◆ WHAT THIS TASK INVOLVES ◆
Rewrite the records below with "screenshot" swapped for "image" and everything else left the same. Leave the pictures out.

>> start INPUT DATA

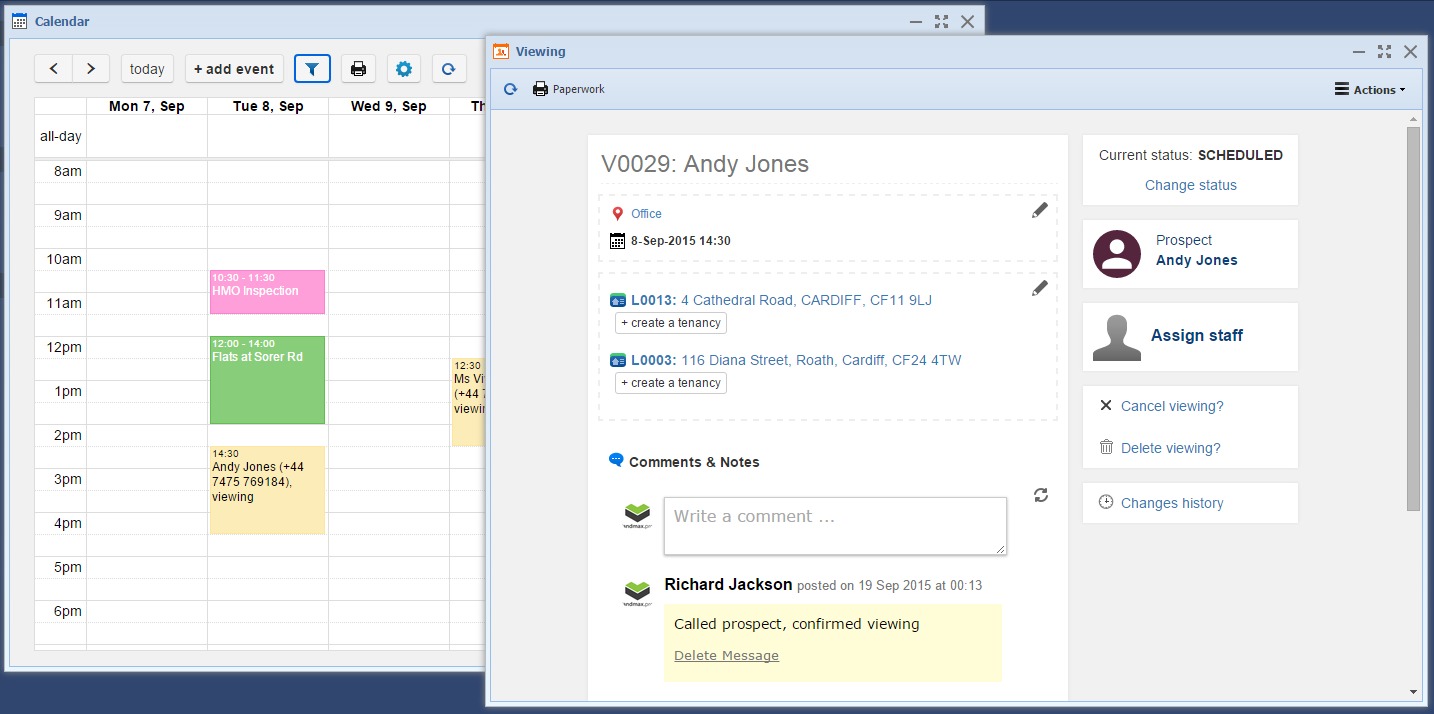
Task: Refresh the Viewing window
Action: (x=510, y=89)
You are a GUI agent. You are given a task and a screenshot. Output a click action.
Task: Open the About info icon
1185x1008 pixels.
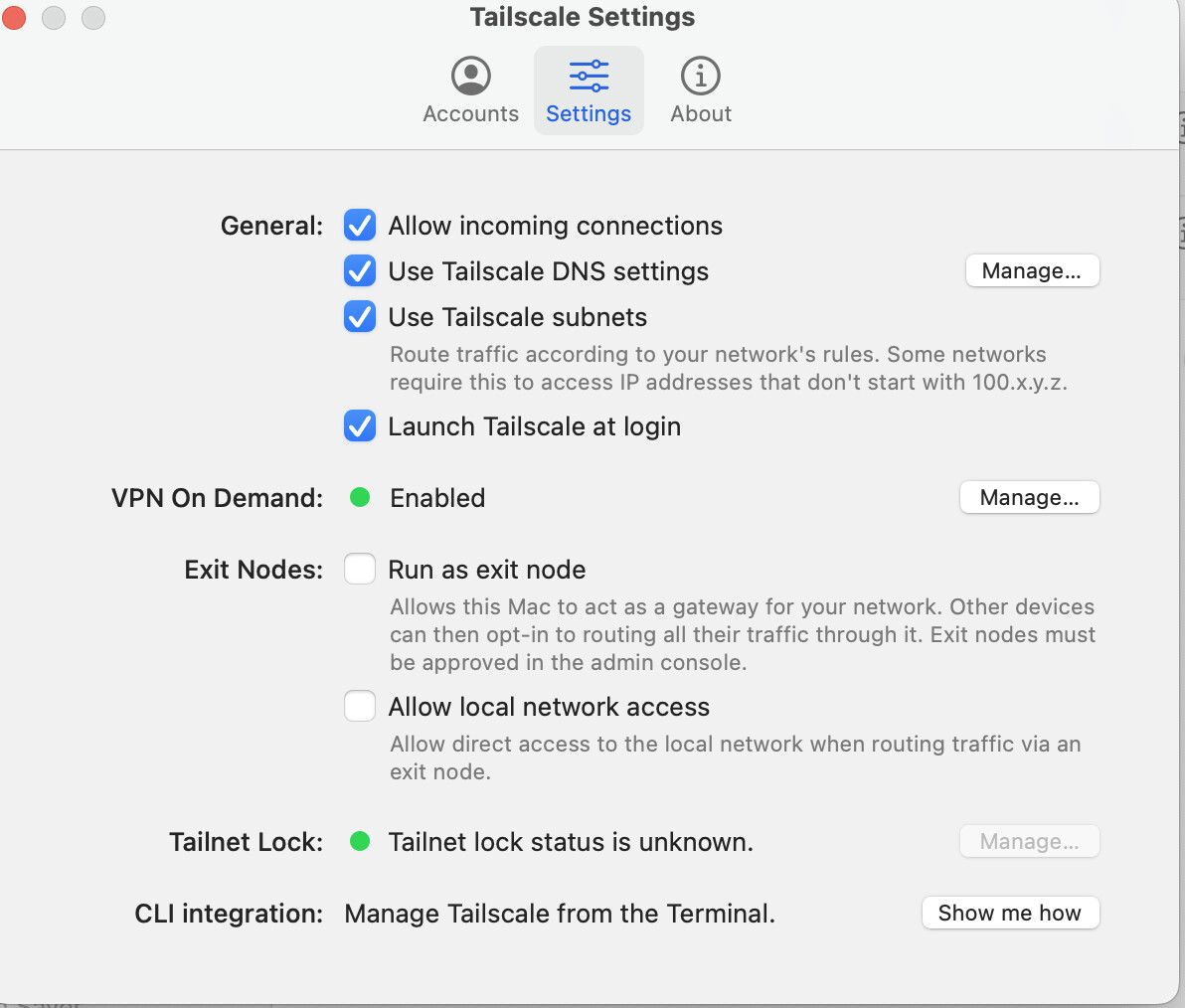point(701,76)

>> end INPUT DATA

◆ SOLUTION TO THE PROBLEM ◆
Task: Refresh the Viewing window
Action: (x=510, y=89)
You are a GUI agent. You are given a task and a image. Output a click action.
Task: Open the About info icon
1185x1008 pixels.
point(701,76)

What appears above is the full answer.